Exercise objective: All lines of the listing below must be reproduced character for character.

Data:

************

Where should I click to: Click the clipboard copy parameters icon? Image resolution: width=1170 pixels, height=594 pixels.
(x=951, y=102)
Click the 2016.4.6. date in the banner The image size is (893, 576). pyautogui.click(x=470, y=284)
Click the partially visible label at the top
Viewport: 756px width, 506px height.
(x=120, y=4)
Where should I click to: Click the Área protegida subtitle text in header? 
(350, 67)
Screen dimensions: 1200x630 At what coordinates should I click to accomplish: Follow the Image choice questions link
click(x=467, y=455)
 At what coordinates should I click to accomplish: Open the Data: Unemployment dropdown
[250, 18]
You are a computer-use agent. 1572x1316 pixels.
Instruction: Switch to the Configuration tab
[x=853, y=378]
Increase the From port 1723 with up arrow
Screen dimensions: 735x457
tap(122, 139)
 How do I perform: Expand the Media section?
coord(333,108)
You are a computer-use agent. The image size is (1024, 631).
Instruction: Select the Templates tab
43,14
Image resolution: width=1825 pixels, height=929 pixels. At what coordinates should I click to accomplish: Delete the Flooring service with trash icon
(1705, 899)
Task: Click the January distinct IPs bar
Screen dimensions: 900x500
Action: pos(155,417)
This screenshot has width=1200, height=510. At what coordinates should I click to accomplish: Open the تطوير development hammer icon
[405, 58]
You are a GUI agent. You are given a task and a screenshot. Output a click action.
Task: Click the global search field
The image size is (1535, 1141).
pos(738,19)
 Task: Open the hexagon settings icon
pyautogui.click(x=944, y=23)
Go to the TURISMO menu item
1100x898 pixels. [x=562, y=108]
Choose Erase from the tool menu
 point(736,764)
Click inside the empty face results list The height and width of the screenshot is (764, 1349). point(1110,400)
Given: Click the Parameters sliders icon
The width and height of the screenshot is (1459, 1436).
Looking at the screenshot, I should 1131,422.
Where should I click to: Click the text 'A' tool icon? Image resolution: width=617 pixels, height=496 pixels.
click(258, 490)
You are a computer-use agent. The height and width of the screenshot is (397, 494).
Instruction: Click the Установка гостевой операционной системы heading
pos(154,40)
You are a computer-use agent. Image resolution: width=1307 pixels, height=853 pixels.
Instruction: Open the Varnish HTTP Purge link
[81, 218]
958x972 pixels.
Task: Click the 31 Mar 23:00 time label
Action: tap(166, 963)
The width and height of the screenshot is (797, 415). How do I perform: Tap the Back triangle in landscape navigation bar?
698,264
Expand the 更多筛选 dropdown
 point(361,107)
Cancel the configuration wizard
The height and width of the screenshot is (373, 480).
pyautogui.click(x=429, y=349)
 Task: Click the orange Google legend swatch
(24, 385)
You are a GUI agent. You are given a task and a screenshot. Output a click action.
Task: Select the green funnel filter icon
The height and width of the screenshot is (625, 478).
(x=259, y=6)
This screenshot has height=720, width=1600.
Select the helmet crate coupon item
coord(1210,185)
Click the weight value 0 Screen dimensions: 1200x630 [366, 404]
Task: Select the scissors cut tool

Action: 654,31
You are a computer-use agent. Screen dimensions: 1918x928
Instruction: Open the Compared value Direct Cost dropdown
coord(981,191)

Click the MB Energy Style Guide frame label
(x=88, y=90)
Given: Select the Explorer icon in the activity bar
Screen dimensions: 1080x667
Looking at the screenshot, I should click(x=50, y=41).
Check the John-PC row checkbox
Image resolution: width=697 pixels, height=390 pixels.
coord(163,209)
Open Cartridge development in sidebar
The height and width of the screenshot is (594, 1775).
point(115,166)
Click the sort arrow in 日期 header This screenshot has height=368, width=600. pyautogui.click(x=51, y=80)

************

Exercise answer:
Where should I click to: Click the clipboard copy parameters icon? Image resolution: width=1170 pixels, height=594 pixels.
(x=951, y=102)
Click the 2016.4.6. date in the banner The image size is (893, 576). pyautogui.click(x=470, y=284)
Click the partially visible label at the top
Viewport: 756px width, 506px height.
(x=120, y=4)
Where should I click to: Click the Área protegida subtitle text in header? 
(350, 67)
Screen dimensions: 1200x630 At what coordinates should I click to accomplish: Follow the Image choice questions link
click(x=467, y=455)
 At what coordinates should I click to accomplish: Open the Data: Unemployment dropdown
[250, 18]
You are a computer-use agent. 1572x1316 pixels.
Instruction: Switch to the Configuration tab
[x=853, y=378]
Increase the From port 1723 with up arrow
Screen dimensions: 735x457
tap(122, 139)
 How do I perform: Expand the Media section?
coord(333,108)
You are a computer-use agent. The image size is (1024, 631).
Instruction: Select the Templates tab
43,14
Image resolution: width=1825 pixels, height=929 pixels. At what coordinates should I click to accomplish: Delete the Flooring service with trash icon
(1705, 899)
Task: Click the January distinct IPs bar
Screen dimensions: 900x500
Action: pos(155,417)
This screenshot has width=1200, height=510. At what coordinates should I click to accomplish: Open the تطوير development hammer icon
[405, 58]
You are a GUI agent. You are given a task and a screenshot. Output a click action.
Task: Click the global search field
The image size is (1535, 1141).
pos(738,19)
 Task: Open the hexagon settings icon
pyautogui.click(x=944, y=23)
Go to the TURISMO menu item
1100x898 pixels. [x=562, y=108]
Choose Erase from the tool menu
 point(736,764)
Click inside the empty face results list The height and width of the screenshot is (764, 1349). point(1110,400)
Given: Click the Parameters sliders icon
The width and height of the screenshot is (1459, 1436).
Looking at the screenshot, I should 1131,422.
Where should I click to: Click the text 'A' tool icon? Image resolution: width=617 pixels, height=496 pixels.
click(258, 490)
You are a computer-use agent. The height and width of the screenshot is (397, 494).
Instruction: Click the Установка гостевой операционной системы heading
pos(154,40)
You are a computer-use agent. Image resolution: width=1307 pixels, height=853 pixels.
Instruction: Open the Varnish HTTP Purge link
[81, 218]
958x972 pixels.
Task: Click the 31 Mar 23:00 time label
Action: tap(166, 963)
The width and height of the screenshot is (797, 415). How do I perform: Tap the Back triangle in landscape navigation bar?
698,264
Expand the 更多筛选 dropdown
 point(361,107)
Cancel the configuration wizard
The height and width of the screenshot is (373, 480).
pyautogui.click(x=429, y=349)
 Task: Click the orange Google legend swatch
(24, 385)
You are a GUI agent. You are given a task and a screenshot. Output a click action.
Task: Select the green funnel filter icon
The height and width of the screenshot is (625, 478).
(x=259, y=6)
This screenshot has height=720, width=1600.
Select the helmet crate coupon item
coord(1210,185)
Click the weight value 0 Screen dimensions: 1200x630 [366, 404]
Task: Select the scissors cut tool

Action: 654,31
You are a computer-use agent. Screen dimensions: 1918x928
Instruction: Open the Compared value Direct Cost dropdown
coord(981,191)

Click the MB Energy Style Guide frame label
(x=88, y=90)
Given: Select the Explorer icon in the activity bar
Screen dimensions: 1080x667
Looking at the screenshot, I should click(x=50, y=41).
Check the John-PC row checkbox
Image resolution: width=697 pixels, height=390 pixels.
coord(163,209)
Open Cartridge development in sidebar
The height and width of the screenshot is (594, 1775).
point(115,166)
Click the sort arrow in 日期 header This screenshot has height=368, width=600. pyautogui.click(x=51, y=80)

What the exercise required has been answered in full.